=== Given records ===
--------------------------------------------------
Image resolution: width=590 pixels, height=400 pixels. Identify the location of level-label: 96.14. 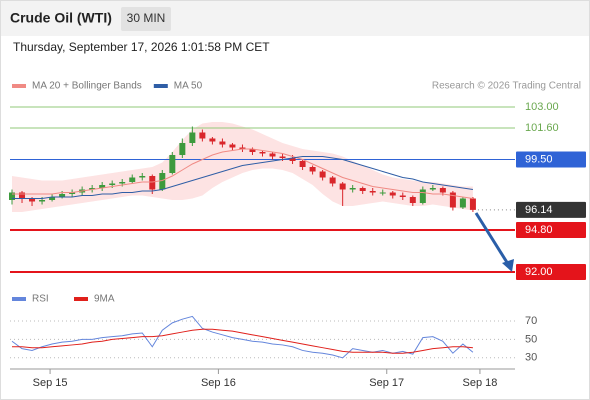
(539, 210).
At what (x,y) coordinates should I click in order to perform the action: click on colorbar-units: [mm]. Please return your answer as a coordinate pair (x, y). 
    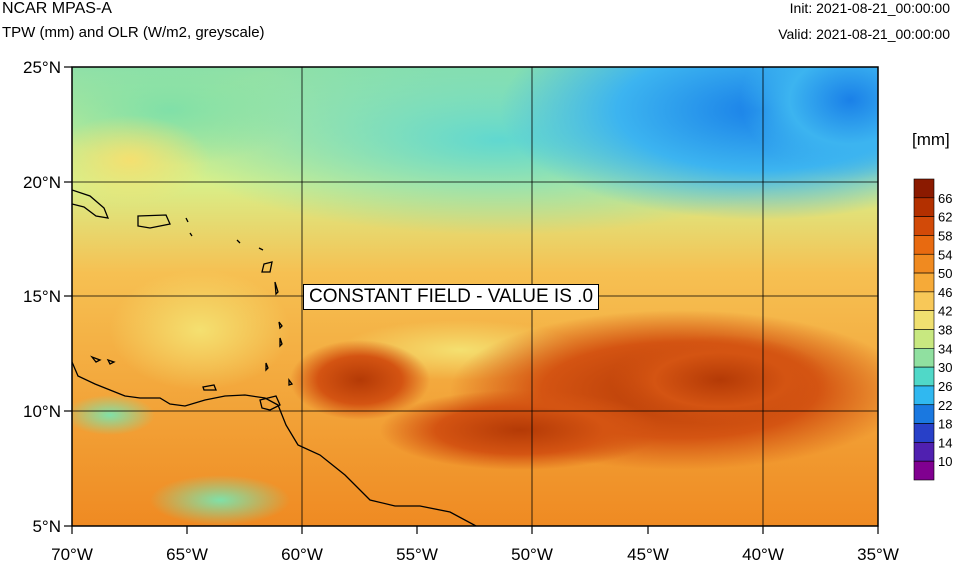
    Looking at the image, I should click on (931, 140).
--------------------------------------------------
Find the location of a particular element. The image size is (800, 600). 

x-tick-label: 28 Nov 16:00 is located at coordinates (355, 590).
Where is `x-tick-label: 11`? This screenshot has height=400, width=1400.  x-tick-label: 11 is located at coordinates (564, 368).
--------------------------------------------------
=== Action item ===
Format as a Markdown table with columns "Row" and "Line" the records beginning at the line that contains "At what (x,y)" and stopping after the line that contains "Looking at the", leaving out blank lines and pictures.

=== Task solution ===
| Row | Line |
|---|---|
| 1 | At what (x,y) coordinates should I click in order to perform the action: click on colorbar-units: [mm]. Please return your answer as a coordinate pair (x, y).  |
| 2 |     Looking at the image, I should click on (931, 140). |